Task requirements — Write out the listing below again, precisely as it is given.
Top of The records
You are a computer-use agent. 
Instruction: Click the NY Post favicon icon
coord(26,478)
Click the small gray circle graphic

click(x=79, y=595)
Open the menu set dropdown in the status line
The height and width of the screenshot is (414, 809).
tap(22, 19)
Bottom of The records
Answer to this problem —
You are a computer-use agent. 
Instruction: Click the NY Post favicon icon
coord(26,478)
Click the small gray circle graphic

click(x=79, y=595)
Open the menu set dropdown in the status line
The height and width of the screenshot is (414, 809).
tap(22, 19)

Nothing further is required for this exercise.